Au-delà du texte, Abdelkader Benchamma travaille en effet sur l’image et ses évocations passées, comme un brouillage temporel entre idole et représentation, dans lequel Stéphane Ibars et Marc Donnadieu voient avec justesse une technique de l’évocation rappelant celle décrite par Georges Dibi-Huberman dans son Fra Angelico.
Sur les nervures du temps : commenter ou décrire
Présenter l’œuvre d’un artiste contemporain, à l’ère de l’hypermédiatisation de l’artiste, et des déclarations d’intention se partageant sur Instagram tient du défi technique et esthétique. L’ouvrage propose ici un parcours imagé à travers l’œuvre d’Abdelkader Benchamma, en alternant reproductions photographiques des œuvres et références picturales illustratives des propos des auteurs (gravures de Carl Jung, tableaux, etc.), jusqu’à une rapide rétrospective des expositions marquantes de l’artiste, parmi lesquelles on peut noter la magique installation du Collège des Bernardins en 2018.

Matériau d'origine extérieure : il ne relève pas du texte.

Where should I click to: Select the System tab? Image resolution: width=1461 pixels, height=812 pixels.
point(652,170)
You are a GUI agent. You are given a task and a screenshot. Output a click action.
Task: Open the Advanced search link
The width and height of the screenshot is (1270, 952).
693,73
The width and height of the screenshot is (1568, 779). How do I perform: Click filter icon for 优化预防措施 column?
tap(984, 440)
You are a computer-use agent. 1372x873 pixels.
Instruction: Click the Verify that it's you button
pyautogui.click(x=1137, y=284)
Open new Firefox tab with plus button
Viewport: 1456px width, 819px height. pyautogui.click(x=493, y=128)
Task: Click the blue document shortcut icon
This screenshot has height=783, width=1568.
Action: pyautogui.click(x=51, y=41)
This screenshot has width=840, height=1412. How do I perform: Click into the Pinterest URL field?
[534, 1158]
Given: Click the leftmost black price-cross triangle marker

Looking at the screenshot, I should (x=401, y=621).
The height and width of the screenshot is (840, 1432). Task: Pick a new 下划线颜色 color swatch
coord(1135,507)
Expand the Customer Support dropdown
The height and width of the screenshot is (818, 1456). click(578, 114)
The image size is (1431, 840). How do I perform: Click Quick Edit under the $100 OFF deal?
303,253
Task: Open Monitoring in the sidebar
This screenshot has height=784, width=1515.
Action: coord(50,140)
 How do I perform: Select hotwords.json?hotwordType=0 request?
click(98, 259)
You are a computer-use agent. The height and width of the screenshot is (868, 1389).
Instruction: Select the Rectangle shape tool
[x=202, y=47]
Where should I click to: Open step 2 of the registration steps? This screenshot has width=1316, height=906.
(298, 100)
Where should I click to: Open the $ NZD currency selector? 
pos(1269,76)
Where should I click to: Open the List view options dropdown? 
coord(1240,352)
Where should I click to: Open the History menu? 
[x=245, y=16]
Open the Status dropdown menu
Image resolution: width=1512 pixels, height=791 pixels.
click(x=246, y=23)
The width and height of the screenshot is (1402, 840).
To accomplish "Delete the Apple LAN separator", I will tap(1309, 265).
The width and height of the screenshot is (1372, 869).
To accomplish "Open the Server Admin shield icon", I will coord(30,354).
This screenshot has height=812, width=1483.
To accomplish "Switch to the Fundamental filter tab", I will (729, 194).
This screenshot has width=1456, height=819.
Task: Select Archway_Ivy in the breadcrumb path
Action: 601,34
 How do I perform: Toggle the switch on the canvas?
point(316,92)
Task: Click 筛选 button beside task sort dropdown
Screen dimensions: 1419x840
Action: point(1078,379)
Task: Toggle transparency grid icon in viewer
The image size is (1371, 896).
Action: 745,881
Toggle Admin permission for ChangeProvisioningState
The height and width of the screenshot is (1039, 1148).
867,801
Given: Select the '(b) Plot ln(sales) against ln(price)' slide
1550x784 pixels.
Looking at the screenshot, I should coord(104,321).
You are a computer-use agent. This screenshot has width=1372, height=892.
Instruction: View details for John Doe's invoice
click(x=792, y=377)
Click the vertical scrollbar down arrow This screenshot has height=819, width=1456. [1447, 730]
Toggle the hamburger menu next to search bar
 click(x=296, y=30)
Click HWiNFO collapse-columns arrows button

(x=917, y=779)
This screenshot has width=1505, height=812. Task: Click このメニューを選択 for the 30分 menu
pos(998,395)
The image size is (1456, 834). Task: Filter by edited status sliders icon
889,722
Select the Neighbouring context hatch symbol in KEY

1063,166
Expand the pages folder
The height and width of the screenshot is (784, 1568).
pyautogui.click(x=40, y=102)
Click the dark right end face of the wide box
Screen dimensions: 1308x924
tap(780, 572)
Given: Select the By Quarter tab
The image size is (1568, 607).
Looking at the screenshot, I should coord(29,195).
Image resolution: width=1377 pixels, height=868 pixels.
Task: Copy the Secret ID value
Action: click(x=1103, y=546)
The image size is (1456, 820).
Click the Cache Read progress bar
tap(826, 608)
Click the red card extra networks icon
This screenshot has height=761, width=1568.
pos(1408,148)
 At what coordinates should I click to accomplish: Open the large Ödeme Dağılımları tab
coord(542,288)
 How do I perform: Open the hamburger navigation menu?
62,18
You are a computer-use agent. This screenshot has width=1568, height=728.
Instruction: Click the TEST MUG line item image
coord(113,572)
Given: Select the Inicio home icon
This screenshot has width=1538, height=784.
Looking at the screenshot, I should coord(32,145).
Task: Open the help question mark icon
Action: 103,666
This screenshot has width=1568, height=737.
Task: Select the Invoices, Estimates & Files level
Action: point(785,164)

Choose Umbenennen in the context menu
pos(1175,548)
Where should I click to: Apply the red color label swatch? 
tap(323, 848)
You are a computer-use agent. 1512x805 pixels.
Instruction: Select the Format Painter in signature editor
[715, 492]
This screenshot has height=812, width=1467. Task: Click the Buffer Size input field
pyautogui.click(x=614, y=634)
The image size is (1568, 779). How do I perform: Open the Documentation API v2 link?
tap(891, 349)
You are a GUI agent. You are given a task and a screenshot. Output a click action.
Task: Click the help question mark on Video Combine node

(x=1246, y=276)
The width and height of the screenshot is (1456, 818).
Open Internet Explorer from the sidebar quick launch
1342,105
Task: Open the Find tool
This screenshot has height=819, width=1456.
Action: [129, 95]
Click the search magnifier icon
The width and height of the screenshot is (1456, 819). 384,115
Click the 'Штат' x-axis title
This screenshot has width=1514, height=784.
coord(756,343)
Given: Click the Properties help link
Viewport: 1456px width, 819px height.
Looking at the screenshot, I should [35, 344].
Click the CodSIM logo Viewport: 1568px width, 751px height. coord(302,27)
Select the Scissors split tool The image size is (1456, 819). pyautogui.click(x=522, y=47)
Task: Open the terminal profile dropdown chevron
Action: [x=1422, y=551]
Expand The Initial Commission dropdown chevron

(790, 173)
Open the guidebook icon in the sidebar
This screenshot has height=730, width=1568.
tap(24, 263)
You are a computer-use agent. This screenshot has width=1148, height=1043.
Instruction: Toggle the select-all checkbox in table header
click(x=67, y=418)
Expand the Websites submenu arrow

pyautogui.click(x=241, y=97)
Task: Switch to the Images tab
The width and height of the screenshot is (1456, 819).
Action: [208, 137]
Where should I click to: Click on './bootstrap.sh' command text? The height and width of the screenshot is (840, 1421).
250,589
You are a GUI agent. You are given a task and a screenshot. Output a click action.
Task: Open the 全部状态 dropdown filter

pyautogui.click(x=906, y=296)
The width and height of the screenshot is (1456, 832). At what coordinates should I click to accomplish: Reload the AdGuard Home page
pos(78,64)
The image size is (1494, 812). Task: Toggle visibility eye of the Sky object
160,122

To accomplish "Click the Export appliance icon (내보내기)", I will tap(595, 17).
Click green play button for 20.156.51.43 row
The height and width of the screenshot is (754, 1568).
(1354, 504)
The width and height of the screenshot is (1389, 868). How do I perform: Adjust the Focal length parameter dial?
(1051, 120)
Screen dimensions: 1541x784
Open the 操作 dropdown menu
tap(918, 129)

En français puis en anglais, Alain Lombard, Stéphane Ibars et Marc Donnadieu tentent de percer le « mystère Benchamma » en maniant avec une aisance rare les références aussi bien iconographiques que textuelles. Abdelkader Benchamma, entre l’infiniment intime, le réseau neuronal, et l’immensément extérieur, la source de l’humanité (voir Aurore), semble embrasser l’intégralité de l’univers, et les auteurs des textes suivent les traces du fusain sur le papier comme un petit poucet. Si l’érudition des auteurs est certaine, on peut cependant se demander dans quelle démarche ils écrivent. Expliciter et transmettre le message d’Abdelkader Benchamma est une volonté absolument louable mais ici l’on glisse de l’explication à la pénétration. Et le lecteur textuel et pictural du livre peut alors se faire lui-même dépasser par le texte, comme s’il en perdait le fil, ou plutôt le trait. Les œuvres d’Abdelkader Benchamma sont évidemment là pour proposer une vision (dans le sens mystique) que l’on cherchera à décrire, et ici Alain Lombard, Stéphane Ibars et Marc Donnadieu glissent dans leur propre imaginaire, proposant donc des interprétations, dans un ton que l’on pourrait qualifier de dogmatique, ou d’un peu trop didactique, s’il n’était ponctué d’aposiopèses nombreuses et de citations intertextuelles constantes, comme si ce même « trait » de la pensée se perdait dans les clairs obscurs de Benchamma.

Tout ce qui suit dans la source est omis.